YSH has two major units of code: shell-like proc, and Python-like func.

• Roughly speaking, procs are for commands and I/O, while funcs are for pure computation.
• Procs are often big, and may call small funcs. On the other hand, it's possible, but rarer, for funcs to call procs.
• You can write shell scripts mostly with procs, and perhaps a few funcs.

This doc compares the two mechanisms, and gives rough guidelines.

Tip: Start Simple

Before going into detail, here's a quick reminder that you don't have to use either procs or funcs. YSH is a language that scales both down and up.

You can start with just a list of plain commands:

mkdir -p /tmp/dest
cp --verbose *.txt /tmp/dest

Then copy those into procs as the script gets bigger:

proc build-app {
  ninja --verbose
}

proc deploy {
  mkdir -p /tmp/dest
  cp --verbose *.txt /tmp/dest
}

build-app
deploy

Then add funcs if you need pure computation:

func isTestFile(name) {
  return (name => endsWith('._test.py'))
}

if (isTestFile('my_test.py')) {
  echo 'yes'
}

At a Glance

Procs vs. Funcs

This table summarizes the difference between procs and funcs. The rest of the doc will elaborate on these issues.

proc print-max (; x, y) {
  echo $[x if x > y else y]
}

func computeMax(x, y) {
  return (x if x > y else y)
}

print-max (3, 4)

print-max (3, 4) | tee out.txt

var m = computeMax(3, 4)

call computeMax(3, 4)

return ([42, {name: 'bob'}])

assert [42 === x]

Func Calls and Defs

Now that we've compared procs and funcs, let's look more closely at funcs. They're inherently simpler: they have 2 types of args and params, rather than 4.

YSH argument binding is based on Julia, which has all the power of Python, but without the "evolved warts" (e.g. / and *).
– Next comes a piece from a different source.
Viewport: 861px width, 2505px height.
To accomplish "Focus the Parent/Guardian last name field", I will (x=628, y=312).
In general, with all the bells and whistles, func definitions look like:

# pos args and named args separated with ;
func f(p1, p2, ...rest_pos; n1=42, n2='foo', ...rest_named) {
  return (len(rest_pos) + len(rest_named))
}

Func calls look like:

# spread operator ... at call site
var pos_args = [3, 4]
var named_args = {foo: 'bar'}
var x = f(1, 2, ...pos_args; n1=43, ...named_args)
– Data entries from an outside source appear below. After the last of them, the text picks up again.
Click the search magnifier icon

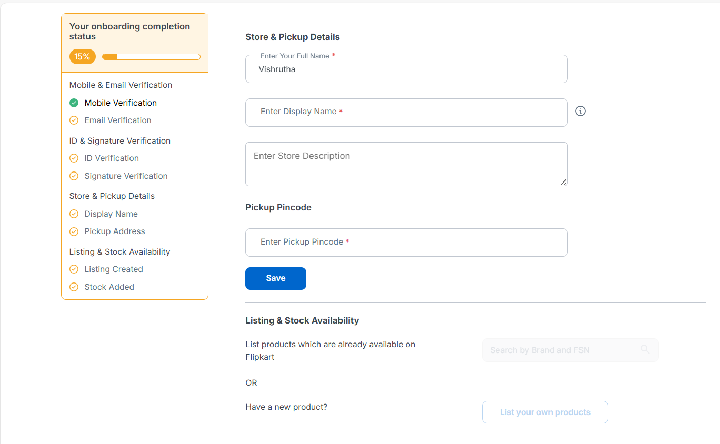tap(645, 349)
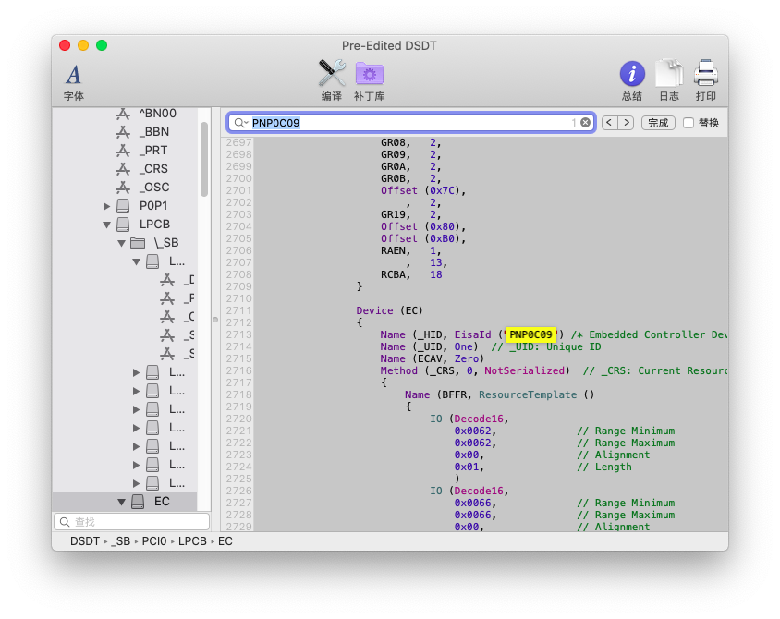Collapse the EC device node
This screenshot has height=619, width=780.
[121, 502]
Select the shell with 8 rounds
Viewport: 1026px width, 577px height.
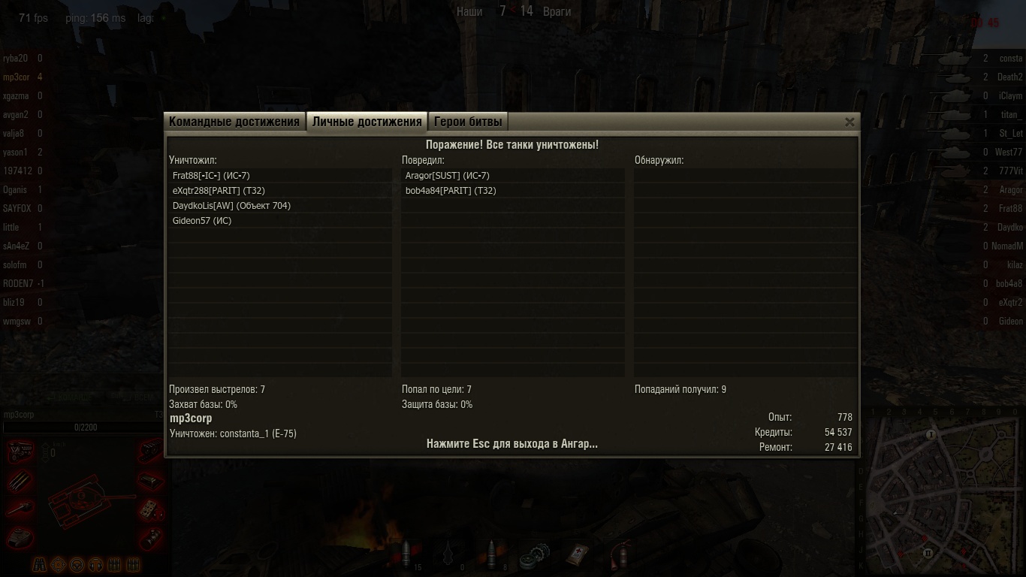click(x=493, y=554)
Note that positional args/params and named args/params can be thought of as two "separate worlds".

This table shows simpler, more common cases.

var x = myMax(3, 4)

func myMax(x, y) {
  return (x if x > y else y)
}

var args = [3, 4]
var x = myMax(...args)

var x = myPrintf("%s is %d", 'bob', 30)

func myPrintf(fmt, ...args) {
  # ...
}

var x = mySum(3, 4, start=5)

func mySum(x, y; start=0) {
  return (x + y + start)
}

var opts = {start: 5}
var x = mySum(3, 4, ...opts)

var x = f(start=5, end=7)

func f(; ...opts) {
  if ('start' not in opts) {
    setvar opts.start = 0
  }
  # ...
}

Proc Calls and Defs

Like funcs, procs have 2 kinds of typed args/params: positional and named.
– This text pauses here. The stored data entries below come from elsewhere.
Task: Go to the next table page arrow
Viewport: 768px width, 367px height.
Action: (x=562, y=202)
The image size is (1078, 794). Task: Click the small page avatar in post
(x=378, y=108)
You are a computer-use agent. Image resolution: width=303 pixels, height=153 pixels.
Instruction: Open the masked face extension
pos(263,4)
But they may also have string aka word args/params, and a block arg/param.

In general, a proc signature has 4 sections, like this:

proc p (
    w1, w2, ...rest_word;     # word params
    p1, p2, ...rest_pos;      # pos params
    n1, n2, ...rest_named;    # named params
    block                     # block param
) {
  echo 'body'
}

In general, a proc call looks like this:

var pos_args = [3, 4]
var named_args = {foo: 'bar'}

p /bin /tmp (1, 2, ...pos_args; n1=43, ...named_args) {
  echo 'block'
}

The block can also be passed as an expression after a second semicolon:

p /bin /tmp (1, 2, ...pos_args; n1=43, ...named_args; block)

Some simpler examples:

my-cd /tmp

proc my-cd (dest) {
  cd $dest
}

my-cd -L /tmp

proc my-cd (...flags) {
  cd @flags
}

var flags = :| -L /tmp |
my-cd @flags

print-max (3, 4)

proc print-max ( ; x, y) {
  echo $[x if x > y else y]
}

print-max (3, 4, start=5)

proc print-max ( ; x, y; start=0) {
  # ...
}

my-cd /tmp {
  echo $PWD
  echo hi
}

proc my-cd (dest; ; ; block) {
  cd $dest (; ; block)
}

p 'word' (42, verbose=true) {
  echo $PWD
  echo hi
}

proc p (w; myint; verbose=false; block) {
  = w
  = myint
  = verbose
  = block
}

Common Features

Let's recap the common features of procs and funcs.

Spread Args, Rest Params

• Spread arg list ... at call site
• Rest params ... at definition

The error builtin raises exceptions

The error builtin is idiomatic in both funcs and procs:

func f(x) {   
  if (x <= 0) {
    error 'Should be positive' (status=99)
  }
}

Tip: reserve such errors for exceptional situations. For example, an input string being invalid may not be uncommon, while a disk full I/O error is more exceptional.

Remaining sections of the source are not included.